As ações, realizadas com apoio de unidades especializadas, miraram acessos dominados por criminosos, retiraram fuzis, pistolas, drogas e materiais usados na estrutura do tráfico. Foi um movimento coordenado que, para muitos moradores, trouxe o primeiro respiro em dias.
O efeito nas comunidades veio em duas direções.
De um lado, as críticas:
• Circulação travada — Em trechos de Nova Iguaçu e Mesquita, moradores relataram dificuldade para ir ao trabalho por causa de vias isoladas durante os confrontos.
• Comércio acuado — Lojistas de Nilópolis tiveram de fechar as portas mais cedo, receosos de que a operação pudesse tensionar o entorno.

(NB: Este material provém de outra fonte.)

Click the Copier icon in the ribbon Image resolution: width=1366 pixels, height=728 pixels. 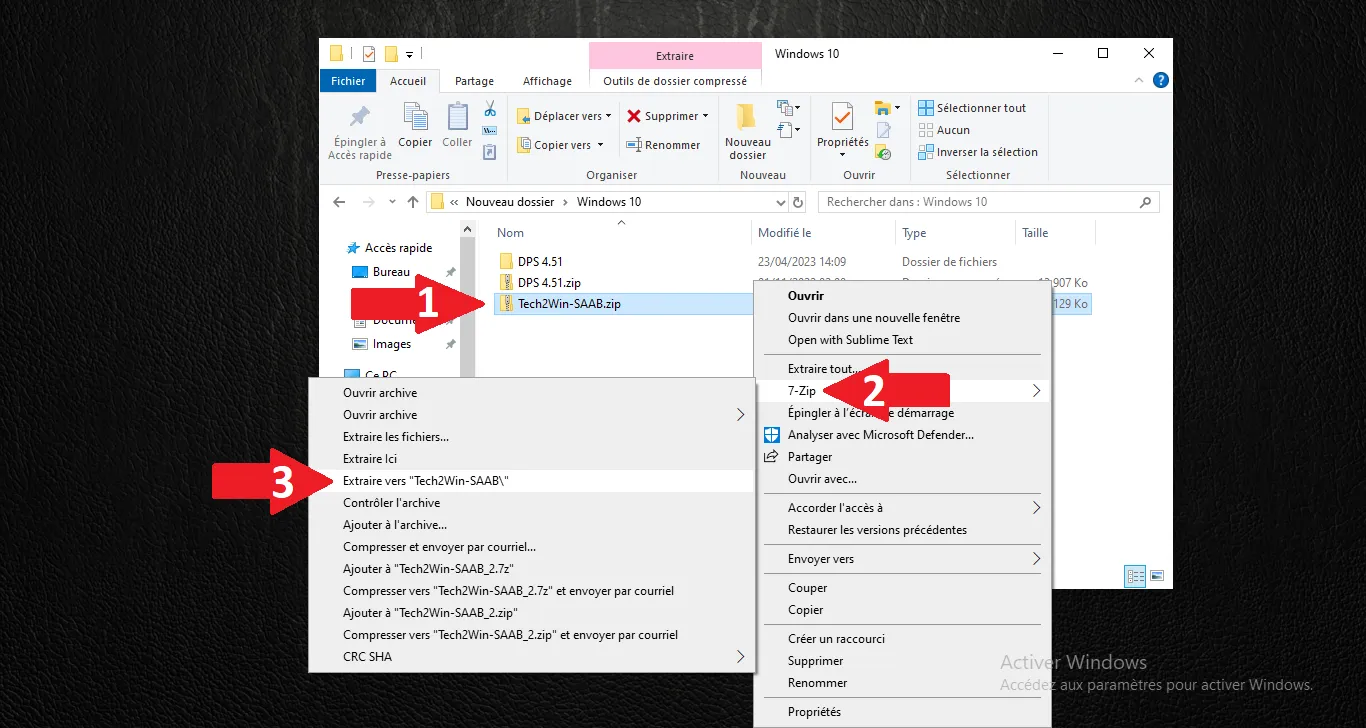tap(415, 120)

• Medo de represália — Em Belford Roxo, parte da população ficou apreensiva com possíveis reações de criminosos após a passagem das equipes.
Mas, do outro lado, veio o reconhecimento — e ele ecoou forte:
• Alívio imediato — A retirada de armamento pesado em áreas de Nova Iguaçu e Mesquita foi comemorada por moradores. “A rua ficou mais leve”, contou um morador da região da Posse.
• Retomada de espaços — Em Mesquita, uma mãe disse que finalmente conseguiu levar o filho à escola sem medo graças à presença reforçada das equipes do coronel Perry Souza.
• Redução de intimidação — Em Belford Roxo, comerciantes relataram que puderam circular sem serem barrados por olheiros armados, reflexo direto das ações do 39º BPM comandado pelo coronel Lima.
Apesar do impacto momentâneo na rotina, a avaliação geral foi de saldo positivo. Os batalhões conseguiram tocar operações firmes, bem articuladas e com resultados concretos — um recado direto para os grupos armados que tentam transformar regiões da Baixada em território próprio.
O comando da PM já avisou que o ritmo não vai diminuir. As ações continuam nos próximos dias, com a estratégia de manter o cerco fechado e ampliar a presença em áreas sensíveis. Para muitos moradores, esse tipo de operação não apenas combate o crime, mas devolve algo essencial: a sensação de que a Baixada não está abandonada.